Start of Block

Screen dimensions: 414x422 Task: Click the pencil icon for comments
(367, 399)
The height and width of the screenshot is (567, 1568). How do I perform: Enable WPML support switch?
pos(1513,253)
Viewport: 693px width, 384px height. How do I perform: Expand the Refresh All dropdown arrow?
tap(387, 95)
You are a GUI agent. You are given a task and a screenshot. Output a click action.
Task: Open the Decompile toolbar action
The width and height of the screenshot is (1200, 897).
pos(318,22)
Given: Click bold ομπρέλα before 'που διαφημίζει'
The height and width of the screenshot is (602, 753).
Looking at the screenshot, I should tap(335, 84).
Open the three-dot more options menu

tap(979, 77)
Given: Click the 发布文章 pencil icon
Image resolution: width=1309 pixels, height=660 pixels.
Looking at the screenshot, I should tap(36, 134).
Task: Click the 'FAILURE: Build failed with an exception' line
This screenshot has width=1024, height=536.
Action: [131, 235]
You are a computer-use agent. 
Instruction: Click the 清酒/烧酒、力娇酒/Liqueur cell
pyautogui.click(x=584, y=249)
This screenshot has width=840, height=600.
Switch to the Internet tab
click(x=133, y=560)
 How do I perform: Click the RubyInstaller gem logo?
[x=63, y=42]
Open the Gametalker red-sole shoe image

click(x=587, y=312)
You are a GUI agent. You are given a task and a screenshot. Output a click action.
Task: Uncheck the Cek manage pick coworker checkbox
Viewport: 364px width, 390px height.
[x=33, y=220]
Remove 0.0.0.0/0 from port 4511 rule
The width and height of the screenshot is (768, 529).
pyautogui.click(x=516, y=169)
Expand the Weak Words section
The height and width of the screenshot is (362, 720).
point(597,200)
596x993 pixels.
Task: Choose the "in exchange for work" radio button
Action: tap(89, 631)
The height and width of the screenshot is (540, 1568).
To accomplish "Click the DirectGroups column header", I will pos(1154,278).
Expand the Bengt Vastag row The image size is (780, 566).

End of Block

** Prompt **
The records above are to be printed in full, exactly as they appear.

** Output for this task **
Screen dimensions: 414x422 Task: Click the pencil icon for comments
(367, 399)
The height and width of the screenshot is (567, 1568). How do I perform: Enable WPML support switch?
pos(1513,253)
Viewport: 693px width, 384px height. How do I perform: Expand the Refresh All dropdown arrow?
tap(387, 95)
You are a GUI agent. You are given a task and a screenshot. Output a click action.
Task: Open the Decompile toolbar action
The width and height of the screenshot is (1200, 897).
pos(318,22)
Given: Click bold ομπρέλα before 'που διαφημίζει'
The height and width of the screenshot is (602, 753).
Looking at the screenshot, I should tap(335, 84).
Open the three-dot more options menu

tap(979, 77)
Given: Click the 发布文章 pencil icon
Image resolution: width=1309 pixels, height=660 pixels.
Looking at the screenshot, I should tap(36, 134).
Task: Click the 'FAILURE: Build failed with an exception' line
This screenshot has width=1024, height=536.
Action: [131, 235]
You are a computer-use agent. 
Instruction: Click the 清酒/烧酒、力娇酒/Liqueur cell
pyautogui.click(x=584, y=249)
This screenshot has width=840, height=600.
Switch to the Internet tab
click(x=133, y=560)
 How do I perform: Click the RubyInstaller gem logo?
[x=63, y=42]
Open the Gametalker red-sole shoe image

click(x=587, y=312)
You are a GUI agent. You are given a task and a screenshot. Output a click action.
Task: Uncheck the Cek manage pick coworker checkbox
Viewport: 364px width, 390px height.
[x=33, y=220]
Remove 0.0.0.0/0 from port 4511 rule
The width and height of the screenshot is (768, 529).
pyautogui.click(x=516, y=169)
Expand the Weak Words section
The height and width of the screenshot is (362, 720).
point(597,200)
596x993 pixels.
Task: Choose the "in exchange for work" radio button
Action: tap(89, 631)
The height and width of the screenshot is (540, 1568).
To accomplish "Click the DirectGroups column header", I will pos(1154,278).
Expand the Bengt Vastag row The image size is (780, 566).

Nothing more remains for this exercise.